One of the fundamental reasons why cryptocurrencies are so volatile is that they are fundamentally backed by nothing of value outside the attention that they get. Unlike many fiat currencies which are either pegged to another currency’s value or whose value is unilaterally determined by a central authority, cryptocurrencies only derive value as a function of how many people are willing to use is to transact, i.e. trust in the asset because other people trust it. As a rule of thumb, the larger the number of people who accept the asset, the more valuable it becomes.

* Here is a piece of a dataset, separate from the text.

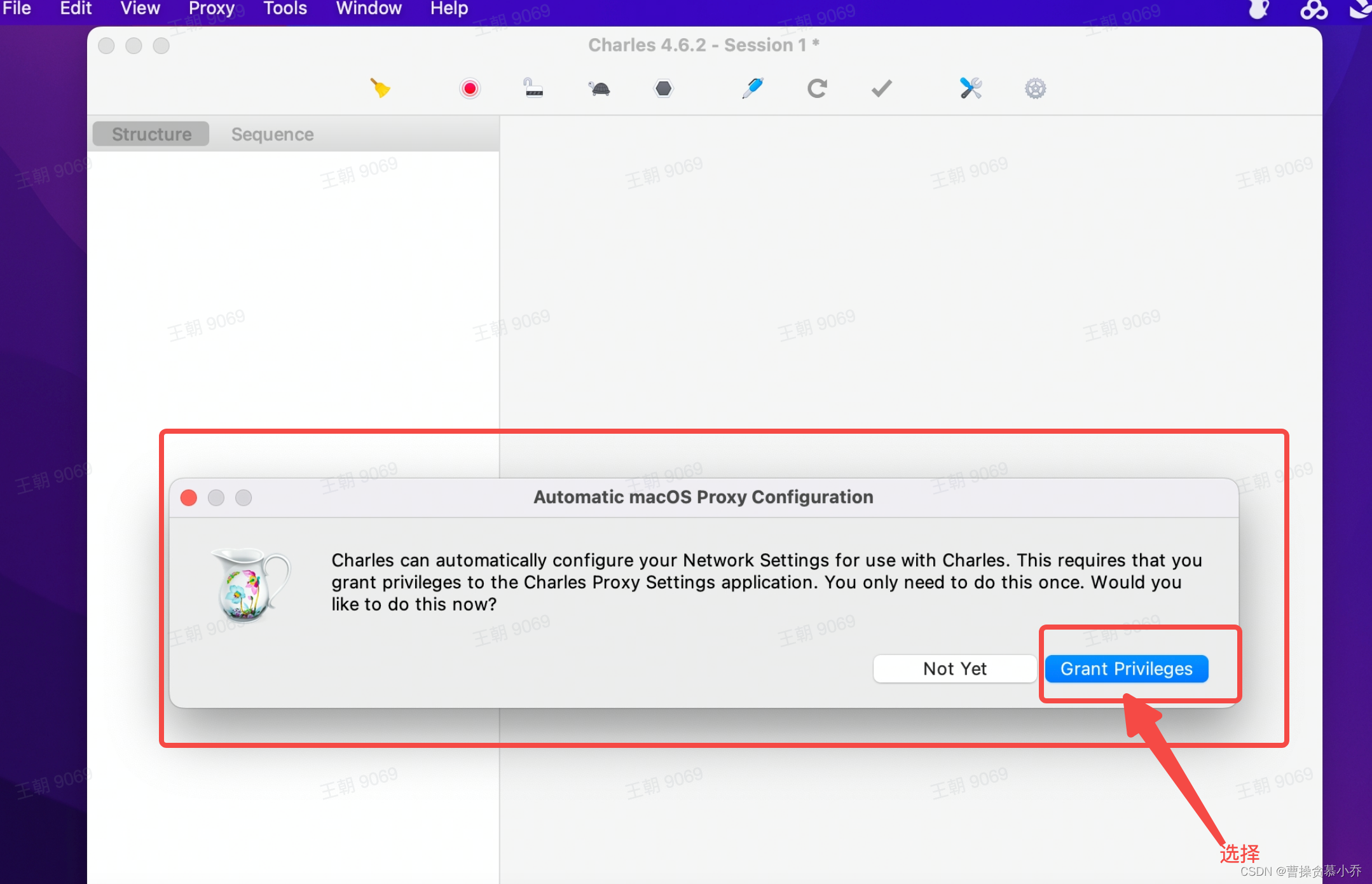Viewport: 1372px width, 884px height.
Task: Close the Proxy Configuration dialog
Action: (x=189, y=497)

This is one of the hallmarks of speculative trading. In the crypto world or in any market that’s novel and untested, many people are in it to win it which means their strategies in trade has the objective of making as much profits as possible in the short term. Therefore, the market enters a subtly dangerous cycle of rapidly changing prices of assets. Basically, investors typically buy assets when prices are low and wait. As more investors are attracted to the commodity for its low prices, it sets off a cascade where more people buy in, causing the price to steadily rise. 

However, all good things must come to an end and it almost always gets to a breaking point whereupon the price gets high enough for investors to begin to sell. This reverses the earlier cascade and as more and more investors pull out, the prices can fall dramatically causing even more to sell off in fear of losing whatever investments they have left. The prices having fallen resets the game and primes investors to begin buying again.

Volatility has been one of the talking points of many critics of cryptocurrencies often comparing it to a Ponzi scheme. And in certain cases, persons of interest with large pulls and audiences can substantially affect the rate at which prices rise and fall. Other factors include government regulations. Volatility at its core reflects the often chaotic nature of trade and market interactions and human hopes and fears.